- Directed by: Wolf Rilla
- Written by: Ted Willis
- Produced by: Victor Hanbury
- Starring: Donald Houston Susan Shaw Robert Brown
- Cinematography: Geoffrey Faithfull
- Edited by: Peter Graham Scott
- Music by: Ronald Binge
- Production company: Victor Hanbury Productions (as Insignia)
- Distributed by: United Artists Corporation (UK)
- Release date: December 1953 (UK);
- Running time: 72 minutes
- Country: United Kingdom
- Language: English

= The Large Rope =

1953 film by Wolf Rilla

The Large Rope (also known as The Long Rope) is a 1953 British second feature ('B') crime film directed by Wolf Rilla and starring Donald Houston, Susan Shaw and Robert Brown. It was written by Ted Willis.

==Plot==
Tom Penney returns to his village after serving three years in prison for an assault that he did not commit, determined to take his revenge on those who framed him. He meets hostility from most of the village including his father, but his mother is glad to see him, and his former girlfriend, Susan, who is about to be married that day, finds her old feelings for him resurface. Amy Jordan, the flirtatious married woman he is supposed to have assaulted three years ago, is found dead in nearby woods just as the wedding is due to begin, and Susan runs from the church when she hears the news. Tom is taken in by the police for questioning, but escapes, and both he and the police try to discover the killer, while most of the villagers, convinced that Tom is the murderer, form a lynch mob.

==Cast==
- Donald Houston as Tom Penney
- Susan Shaw as Susan Hamble
- Robert Brown as Mick Jordan
- Vanda Godsell as Amy Jordan
- Peter Byrne as Jeff Stribling
- Richard Warner as Inspector Harmer
- Christine Finn as May
- Thomas Heathcote as James Gore
- Katie Johnson as grandmother (uncredited)
- Hilda Fenemore as pub landlady (uncredited)

==Critical reception==
Kine Weekly wrote: "The direction is a bit woolly and the cast uneven, but warm and sunny countryside backgrounds help to round off its ragged edges. ... The picture's cross-sections of life in green pastures are somewhat raw, but its calm, rustic atmosphere is authentic and gives essential contrast to its homicidal plot. Donald Houston displays very little animation as Tom, but Susan Shaw pleases as Susan, and Robert Brown makes a wicked Mick. The dénouement, although obvious, is robust rough house and completely in accord with the down-to-earth sentiments. By, and large, compact and hearty screen barnstorming."
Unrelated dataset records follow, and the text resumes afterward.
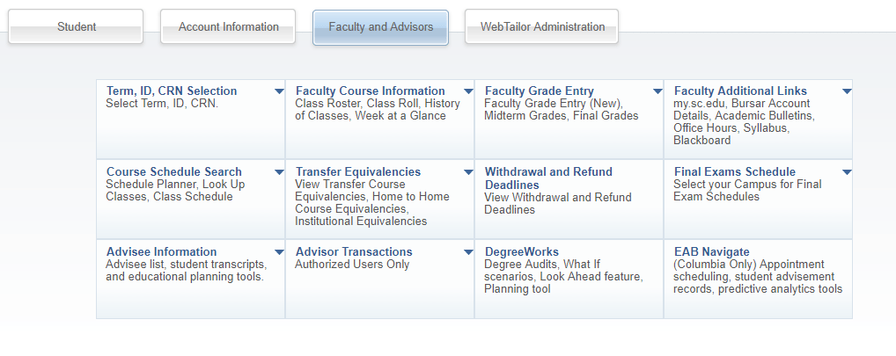Open the EAB Navigate link
This screenshot has height=356, width=896.
(x=711, y=251)
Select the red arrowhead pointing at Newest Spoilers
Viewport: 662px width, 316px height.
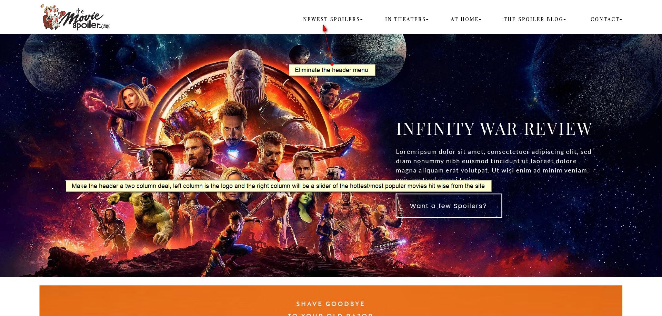tap(324, 28)
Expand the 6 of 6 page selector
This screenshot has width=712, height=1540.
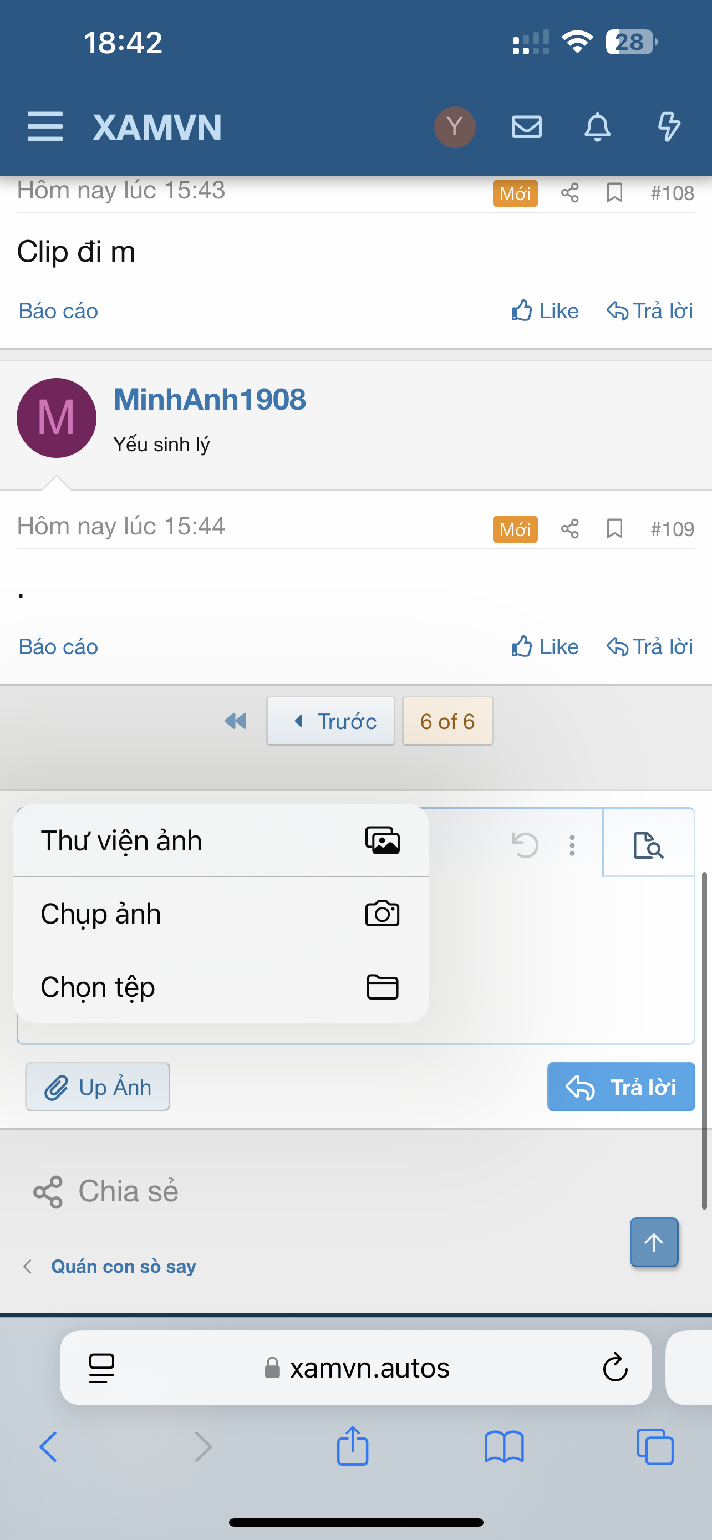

Picturegoer wrote: "A man serves a prison sentence for murder. On his release he returns to his native village determined to clear himself. That's all. But the very simplicity of the whole thing carries weight. Donald Houston could, with advantage, have been more animated as the man with a mission. On the other hand, Susan Shaw is really bright as the girl who still believes in his innocence."

In British Sound Films: The Studio Years 1928–1959 David Quinlan rated the film as "mediocre", writing: "Leisurely, rather wearisome 'who dunnit'."

The film historians Steve Chibnall and Brian McFarlane describe The Large Rope as an "excellent thriller", adding that it has "an arresting narrative premise and an unsentimental view of the potential mean-spiritedness of village life".